_DIRECTIONS:_
A. For each statement below, decide whether the drill ship passage supports it. Answer yes or no, and quote the words that decide it. (i) The ship's service speed is around fourteen knots. (ii) Conventional dual activity drill ships have two drill crews. (iii) The burner boom is mounted on the starboard stern.
B. In the drill ship passage, what endurance is given for the exemplary drill ship?

_SELECTION:_

The thrusters can be configured for independent and integrated
operation with the dynamically positioned vessel to IMO class 3.
All systems can be designed and installed to ensure that adequate
redundancy is maintained and that no single failure will result in
loss of positional keeping or operational performance.
[0033] The exemplary drill ship can also have an endurance of sixty
days (typically thirty days transit and thirty days dynamically
positioned), and operations can be designed to be carried out
without assistance from other vessels. The ship's service speed can
be around fourteen knots. The heli-deck can be rated for S61, S92,
EC225 & Super Puma helicopters. One 25 m burner boom can be
mounted on the port stern for flaring operations.
[0034] Using embodiments of the present invention, smaller riser
strings are used and less casing strings are necessary. As a
result, smaller drill ships can be used, in less hostile geological
and pore pressure regime environments where less casing is
required, thereby cutting conventional operating costs in half and
reducing well costs by half Conventional dual activity drill ships
have four drill crews (two well centers), while the drill ships
constructed and used in accordance with embodiments of the present
invention are expected to have only two drill crews (one well
centre). The crew rate will be +/-70% of that of the larger drill
ships. Furthermore, the all up day spread rate (including services
and fuel) for the large drill ship are expected to be in the region
of $750-$800,000/day, while the expectation for use of the systems
and methods described herein is expected to be one-half to
two-thirds that spread rate.
[0035] In addition, well intervention workovers into an existing
subsea well to move the "drainage point" in the reservoir using
TTRD technology to increase reserves base also becomes viable as
the dual BOP/riser system 5 will enable an RCH to be installed at
surface to facilitate MPD drilling technology, which is relevant
when reservoir pore pressures are in decline causing convergences
of the pore pressure-fracture gradient window. Without the high
pressure riser of the present invention, this cannot be achieved
using conventional subsea stack-marine riser systems.

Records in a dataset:
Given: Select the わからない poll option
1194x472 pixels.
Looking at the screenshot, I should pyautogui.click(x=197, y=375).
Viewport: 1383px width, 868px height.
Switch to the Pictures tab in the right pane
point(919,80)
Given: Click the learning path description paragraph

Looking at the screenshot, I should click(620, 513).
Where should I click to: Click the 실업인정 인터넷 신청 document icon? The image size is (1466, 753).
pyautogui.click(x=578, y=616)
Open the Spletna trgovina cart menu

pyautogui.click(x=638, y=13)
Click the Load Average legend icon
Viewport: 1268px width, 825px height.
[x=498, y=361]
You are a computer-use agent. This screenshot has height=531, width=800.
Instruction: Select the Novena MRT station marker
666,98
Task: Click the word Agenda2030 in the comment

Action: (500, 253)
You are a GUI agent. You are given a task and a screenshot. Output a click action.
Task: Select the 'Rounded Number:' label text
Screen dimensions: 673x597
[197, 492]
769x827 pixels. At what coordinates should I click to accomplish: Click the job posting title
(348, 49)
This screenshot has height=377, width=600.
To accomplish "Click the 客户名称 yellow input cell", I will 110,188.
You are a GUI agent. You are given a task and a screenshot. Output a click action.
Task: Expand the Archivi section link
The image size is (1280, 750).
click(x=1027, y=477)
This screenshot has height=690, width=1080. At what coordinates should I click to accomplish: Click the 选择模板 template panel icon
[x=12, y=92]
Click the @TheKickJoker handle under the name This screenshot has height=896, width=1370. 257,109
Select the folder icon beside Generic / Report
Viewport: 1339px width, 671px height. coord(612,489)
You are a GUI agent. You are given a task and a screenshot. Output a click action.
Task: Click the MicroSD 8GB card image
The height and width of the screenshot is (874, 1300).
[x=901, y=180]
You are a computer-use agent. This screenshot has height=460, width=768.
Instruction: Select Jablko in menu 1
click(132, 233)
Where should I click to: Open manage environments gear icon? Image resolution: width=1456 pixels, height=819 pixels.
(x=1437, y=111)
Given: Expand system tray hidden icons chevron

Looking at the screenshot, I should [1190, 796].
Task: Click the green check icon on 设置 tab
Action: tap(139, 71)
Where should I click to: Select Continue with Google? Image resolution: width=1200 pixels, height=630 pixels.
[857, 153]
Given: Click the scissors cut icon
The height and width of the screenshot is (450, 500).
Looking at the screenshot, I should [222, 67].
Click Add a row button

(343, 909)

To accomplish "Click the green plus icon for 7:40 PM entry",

_OUTPUTS BY TASK:_
A.
(i) Yes: "The ship's service speed can be around fourteen knots."
(ii) No: "Conventional dual activity drill ships have four drill crews (two well centers)"
(iii) No: "One 25 m burner boom can be mounted on the port stern for flaring operations."

B. Sixty days, typically thirty days in transit and thirty days dynamically positioned.